Commanders and leaders
- Ammar al-Dadikhli (Northern Storm Brigade) Capt. Alaa Mansour Ouso † (Ibraheem Afesh Battalion): Unknown

Units involved
- Free Syrian Army Northern Storm Brigade; Al-Tawhid Brigade Free North Brigade; ; Conquest Brigade Muthanna ibn Haritha Battalion ; ; Amr ibn al-A'as Battalion; ; Local ad hoc militias;: Syrian Armed Forces Syrian Army 5th Mechanized Division; ; Syrian Air Force; ;

Casualties and losses

= Battle of Azaz (2012) =

2012 battle during Syrian Civil War

The Battle of Azaz took place between the Syrian Arab Army and the Free Syrian Army for control of the city of Azaz, north of Aleppo, during the early insurgency phase of the Syrian civil war.

==The first Azaz offensive==
By 6 March, the rebel Free Syrian Army had taken control of towns north of Aleppo and were attacking Azaz. Subsequent, defections from the Syrian Army, following a crackdown in the wider Aleppo region against anti-government activists, led to the town becoming a battleground between the Syrian Army and the Free Syrian Army, made up of defectors and armed civilians in late March 2012. Three soldiers were killed by the FSA in fighting in March. On May 23, the government launched an assault on Azaz. As their armored columns approached the city from the west supported by helicopters and artillery, they encountered stiff rebel resistance from the combined forces of the Free North Brigade and the Muthanna ibn Haritha Battalion. Over the next three days, government forces attempted to take rebel-held neighborhoods. By the evening of May 26, rebels pushed the government out of the city, destroying five armored vehicles in the process.

Given material:
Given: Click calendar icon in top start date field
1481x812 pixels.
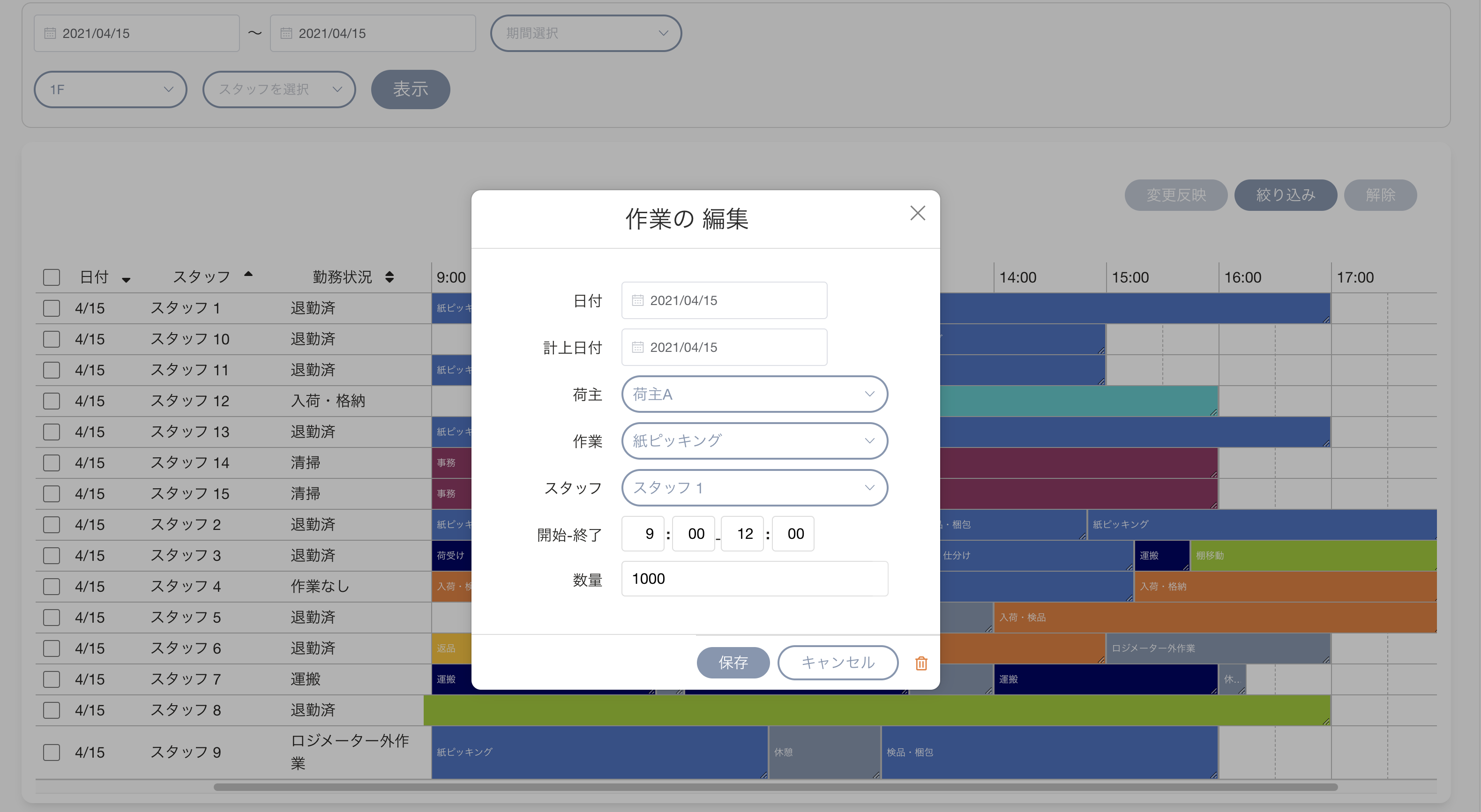Looking at the screenshot, I should point(51,33).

Exercise: Print the entire Battle of Azaz passage above without changing anything.

Output of the task:
Commanders and leaders
- Ammar al-Dadikhli (Northern Storm Brigade) Capt. Alaa Mansour Ouso † (Ibraheem Afesh Battalion): Unknown

Units involved
- Free Syrian Army Northern Storm Brigade; Al-Tawhid Brigade Free North Brigade; ; Conquest Brigade Muthanna ibn Haritha Battalion ; ; Amr ibn al-A'as Battalion; ; Local ad hoc militias;: Syrian Armed Forces Syrian Army 5th Mechanized Division; ; Syrian Air Force; ;

Casualties and losses

= Battle of Azaz (2012) =

2012 battle during Syrian Civil War

The Battle of Azaz took place between the Syrian Arab Army and the Free Syrian Army for control of the city of Azaz, north of Aleppo, during the early insurgency phase of the Syrian civil war.

==The first Azaz offensive==
By 6 March, the rebel Free Syrian Army had taken control of towns north of Aleppo and were attacking Azaz. Subsequent, defections from the Syrian Army, following a crackdown in the wider Aleppo region against anti-government activists, led to the town becoming a battleground between the Syrian Army and the Free Syrian Army, made up of defectors and armed civilians in late March 2012. Three soldiers were killed by the FSA in fighting in March. On May 23, the government launched an assault on Azaz. As their armored columns approached the city from the west supported by helicopters and artillery, they encountered stiff rebel resistance from the combined forces of the Free North Brigade and the Muthanna ibn Haritha Battalion. Over the next three days, government forces attempted to take rebel-held neighborhoods. By the evening of May 26, rebels pushed the government out of the city, destroying five armored vehicles in the process.